* [DATA FOR THE TASK]:
*** Block opens ***

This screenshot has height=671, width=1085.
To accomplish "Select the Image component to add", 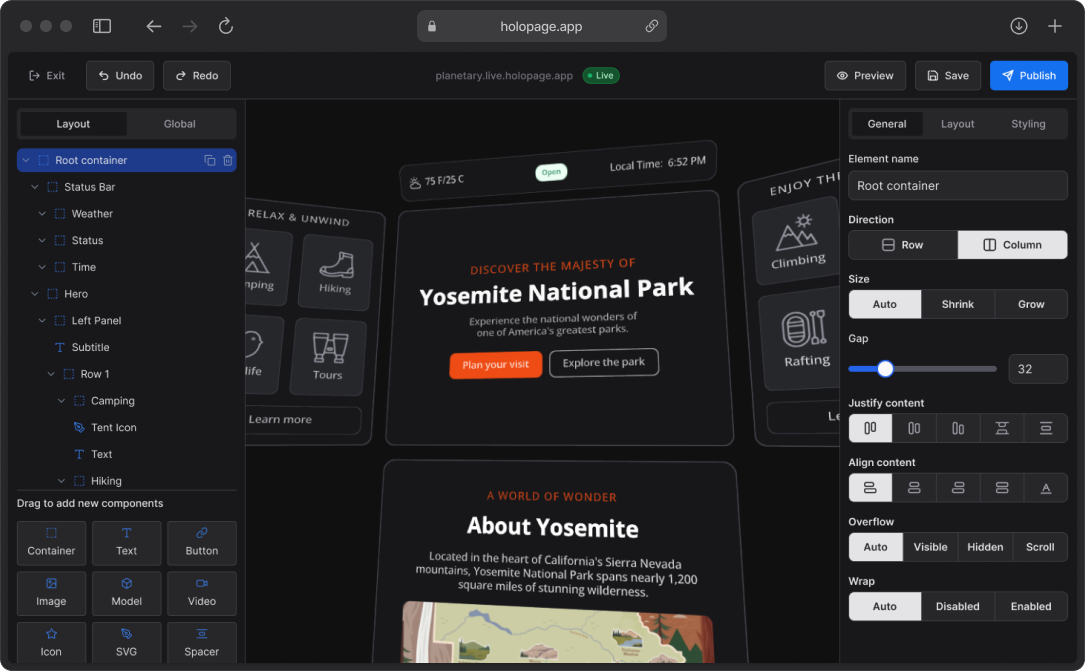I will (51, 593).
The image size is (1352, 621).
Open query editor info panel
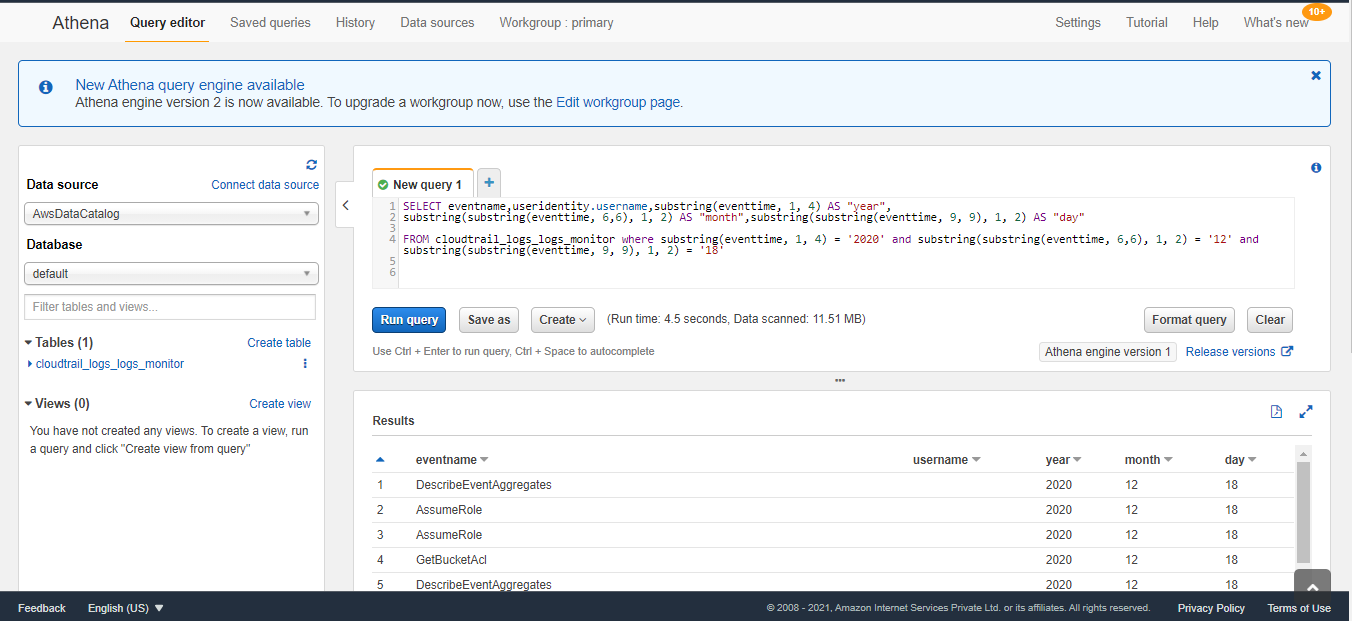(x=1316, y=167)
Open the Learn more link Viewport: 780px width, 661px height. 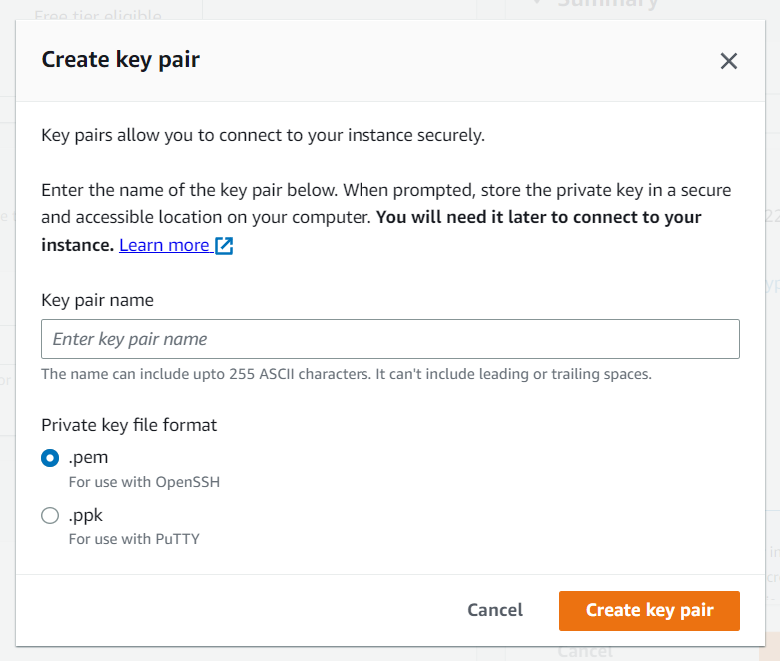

*** Block closes ***
*** Block opens ***

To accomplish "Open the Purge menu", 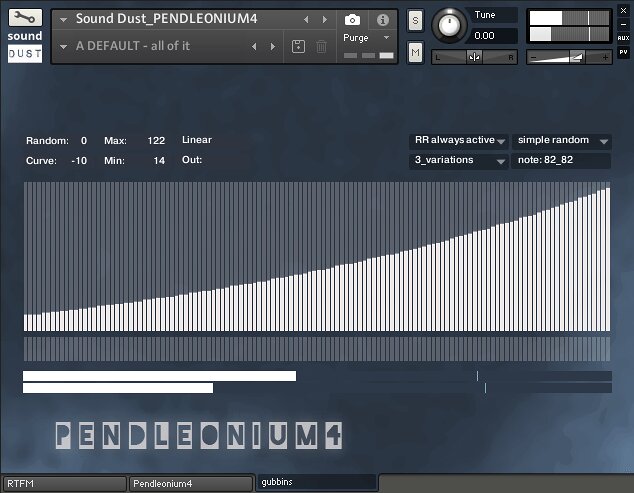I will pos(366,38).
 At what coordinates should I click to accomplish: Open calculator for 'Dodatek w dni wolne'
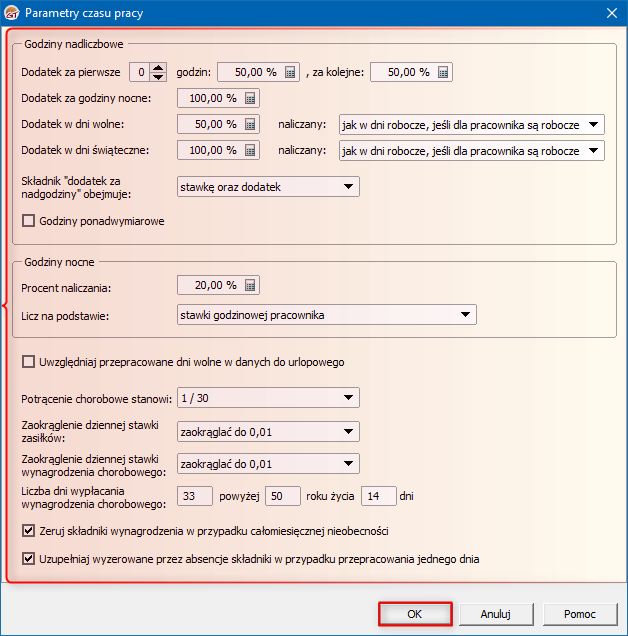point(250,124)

*** Block closes ***

* [THE PROBLEM]:
The stretch above running from the line with "The image size is (1352, 621)." through the line with "Open the Learn" is all you should copy, exactly, leaving out the pictures.

* [OUTPUT OF THE EXERCISE]:
The image size is (1352, 621).
Open query editor info panel
(x=1316, y=167)
Open the Learn more link Viewport: 780px width, 661px height. 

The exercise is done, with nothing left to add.